> Task description
In the entries below, find the line with "This screenshot has height=630, width=1200." and print exactly every line from there up to and including the line with "Given: Click the Subscribe now button", with no other lines.

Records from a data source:

BEGIN

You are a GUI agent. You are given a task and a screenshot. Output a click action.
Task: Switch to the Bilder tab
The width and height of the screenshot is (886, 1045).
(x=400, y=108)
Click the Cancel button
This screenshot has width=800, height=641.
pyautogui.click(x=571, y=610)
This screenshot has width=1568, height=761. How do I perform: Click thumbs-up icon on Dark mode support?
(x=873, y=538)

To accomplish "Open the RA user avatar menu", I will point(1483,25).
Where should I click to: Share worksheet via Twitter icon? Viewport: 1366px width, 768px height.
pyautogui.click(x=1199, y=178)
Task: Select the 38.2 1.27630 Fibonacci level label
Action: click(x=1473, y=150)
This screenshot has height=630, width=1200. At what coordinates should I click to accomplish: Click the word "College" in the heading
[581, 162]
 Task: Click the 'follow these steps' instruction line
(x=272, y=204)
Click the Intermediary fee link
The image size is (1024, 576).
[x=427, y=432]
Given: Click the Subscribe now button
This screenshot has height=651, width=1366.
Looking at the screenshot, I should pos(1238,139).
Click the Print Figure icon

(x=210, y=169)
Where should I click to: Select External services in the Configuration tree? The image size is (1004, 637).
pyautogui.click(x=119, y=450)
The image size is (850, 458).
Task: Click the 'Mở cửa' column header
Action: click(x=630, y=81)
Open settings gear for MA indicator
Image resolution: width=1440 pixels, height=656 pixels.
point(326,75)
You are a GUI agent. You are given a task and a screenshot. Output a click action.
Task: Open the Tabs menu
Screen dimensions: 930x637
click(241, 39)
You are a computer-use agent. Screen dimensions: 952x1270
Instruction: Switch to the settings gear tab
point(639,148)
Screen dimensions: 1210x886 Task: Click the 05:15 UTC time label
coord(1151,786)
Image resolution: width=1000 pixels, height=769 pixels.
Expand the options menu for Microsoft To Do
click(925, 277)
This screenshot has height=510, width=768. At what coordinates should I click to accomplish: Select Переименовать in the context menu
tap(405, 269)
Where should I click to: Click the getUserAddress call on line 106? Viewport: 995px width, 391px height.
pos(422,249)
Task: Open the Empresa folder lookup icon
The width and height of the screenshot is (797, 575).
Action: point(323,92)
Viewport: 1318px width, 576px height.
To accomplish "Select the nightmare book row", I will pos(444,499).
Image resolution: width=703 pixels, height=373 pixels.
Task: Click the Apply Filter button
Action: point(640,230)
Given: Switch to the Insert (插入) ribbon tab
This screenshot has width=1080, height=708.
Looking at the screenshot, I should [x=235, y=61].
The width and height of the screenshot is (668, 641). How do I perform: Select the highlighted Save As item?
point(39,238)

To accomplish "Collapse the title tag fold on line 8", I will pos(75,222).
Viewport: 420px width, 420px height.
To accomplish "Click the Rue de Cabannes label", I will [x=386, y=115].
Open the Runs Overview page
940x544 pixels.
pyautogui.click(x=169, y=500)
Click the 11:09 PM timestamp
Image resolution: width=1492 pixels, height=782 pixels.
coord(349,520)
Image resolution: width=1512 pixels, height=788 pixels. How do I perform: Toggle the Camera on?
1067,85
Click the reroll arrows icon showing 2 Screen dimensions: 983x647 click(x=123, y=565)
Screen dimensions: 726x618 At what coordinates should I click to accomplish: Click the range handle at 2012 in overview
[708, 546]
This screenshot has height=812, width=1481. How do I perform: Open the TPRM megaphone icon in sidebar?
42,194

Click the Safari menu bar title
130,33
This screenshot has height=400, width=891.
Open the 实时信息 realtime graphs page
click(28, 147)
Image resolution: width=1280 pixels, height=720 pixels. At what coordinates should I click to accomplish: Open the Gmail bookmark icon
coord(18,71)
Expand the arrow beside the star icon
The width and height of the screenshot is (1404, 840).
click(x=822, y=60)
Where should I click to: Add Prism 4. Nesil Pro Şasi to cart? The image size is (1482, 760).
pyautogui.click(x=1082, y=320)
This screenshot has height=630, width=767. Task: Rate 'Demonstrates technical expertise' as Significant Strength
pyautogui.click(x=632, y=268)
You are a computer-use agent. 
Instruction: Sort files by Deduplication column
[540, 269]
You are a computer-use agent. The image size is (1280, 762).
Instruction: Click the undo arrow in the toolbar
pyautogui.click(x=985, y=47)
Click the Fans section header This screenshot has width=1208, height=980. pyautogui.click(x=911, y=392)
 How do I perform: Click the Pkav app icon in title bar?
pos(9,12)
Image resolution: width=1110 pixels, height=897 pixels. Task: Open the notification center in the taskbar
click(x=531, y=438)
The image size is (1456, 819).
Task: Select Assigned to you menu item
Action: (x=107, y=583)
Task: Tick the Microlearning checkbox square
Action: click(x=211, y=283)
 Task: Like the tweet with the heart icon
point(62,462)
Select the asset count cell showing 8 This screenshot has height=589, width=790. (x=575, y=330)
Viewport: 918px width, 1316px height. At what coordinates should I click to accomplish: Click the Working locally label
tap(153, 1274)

END

> Answer for the task
This screenshot has height=630, width=1200. At what coordinates should I click to accomplish: Click the word "College" in the heading
[581, 162]
 Task: Click the 'follow these steps' instruction line
(x=272, y=204)
Click the Intermediary fee link
The image size is (1024, 576).
[x=427, y=432]
Given: Click the Subscribe now button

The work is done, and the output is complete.